Fd is only valid if the force is constant over the distance. When you stretch a string the force increases with the stretch. The general form is ∫F.ds.
For a spring or string for which the force is proportional to the extension the integral is easy. Strictly speaking, rubber bands do not fit that model very well, but I think you are supposed to assume it does. Do you know a formula for the elastic potential energy of an ideal spring?

What are you using for d?

Another difficulty is that the rubber band has mass, so this will retain some KE after the clothespin has left. Is it light compared with the mass of the clothespin?

the distance from the ground to the ceiling.

You are asked how far you need to pull it down. That might not be all the way to the ground.

 

[a1234]

The formula for the elastic potential energy is 1/2kx^2.
I'm trying to find the value of d that would allow the clothespin to touch the ceiling upon release, so I haven't chosen a value for that.
The distance to the ceiling was chosen as the height because that is how far the pin would be from the ground once it hits the ceiling.
Is there a way other than integration to do this? I doubt we'd be expected to use integration, because this is a first-year physics course.

 

[haruspex]

The formula for the elastic potential energy is 1/2kx^2.

Right, not Fd. But what is x in that formula? Be precise.

I'm trying to find the value of d that would allow the clothespin to touch the ceiling upon release, so I haven't chosen a value for that.

I understand that you are trying to find how far down to pull the pin. Is that what you are calling d? What is the relationship between that d and the x in the formula above?

The distance to the ceiling was chosen as the height

Yes, but you wrote from ground to ceiling.
What is the set-up: are the ends of the elastic band at a fixed height and you are varying d (so not necessarily from ground), or is it always from ground but the height of the elastic band is varied (i.e. d)?

Is there a way other than integration to do this?

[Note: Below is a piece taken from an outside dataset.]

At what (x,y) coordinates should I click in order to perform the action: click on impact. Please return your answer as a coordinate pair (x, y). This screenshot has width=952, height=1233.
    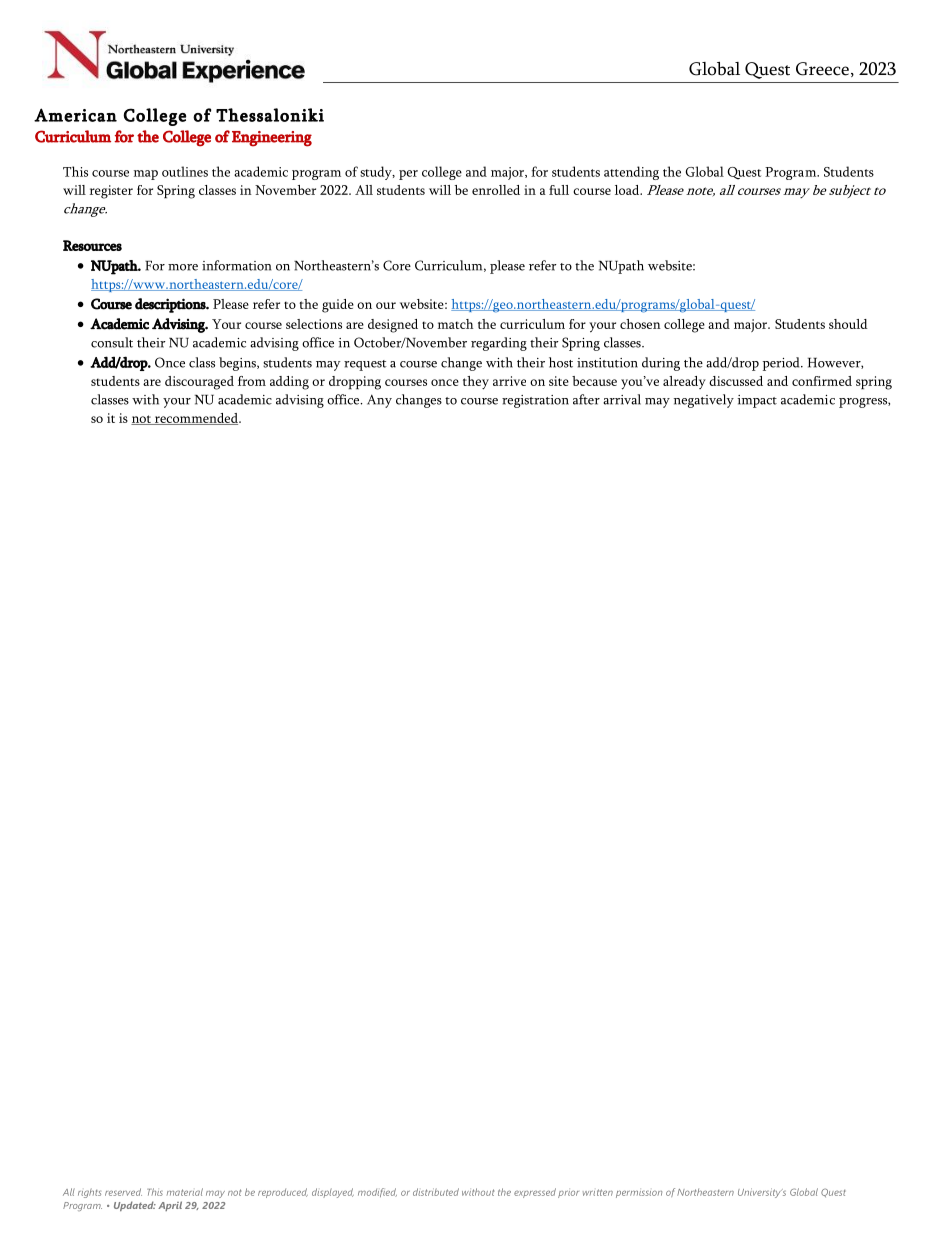
    Looking at the image, I should click on (757, 401).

Assuming the elastic band behaves as a simple spring, integration produces the ½kx² formula, so just use that.

 

[a1234]

In 1/2kx^2, k refers to the spring constant and x to the amount of stretch in meters.
In Fd, d refers to the distance I need to pull back the clothespin, and x functions the same way in the above equation.
The rubber band should be placed horizontally (perhaps right next to a table with rods supporting it) so that its ends are at the same height throughout. The body of the rubber band (or clothespin) is pulled down, which changes the d value.

 

[haruspex]

In Fd, d refers to the distance I need to pull back the clothespin,

But the force you apply in pulling increases as you pull, so as I already pointed out you cannot use Fd.

its ends are at the same height throughout

Ok, so the clothespin does not necessarily go from ground. If the ceiling is height h above the initial height of the band, how high does the clothespin need to travel when it is released?

In 1/2kx^2, k refers to the spring constant and x to the amount of stretch

Right. So what is the relationship between x and d? Use geometry. You will need a variable for the initial length of the band.

 

[CWatters]

Haruspex is leading you in the right direction.

Perhaps have a think about how the force required to stretch the band changes as it's stretched. Clearly using the initial force (zero?) or the final force (maximum) wouldn't be right. If not integration what other maths function might give you a more representative figure for the force?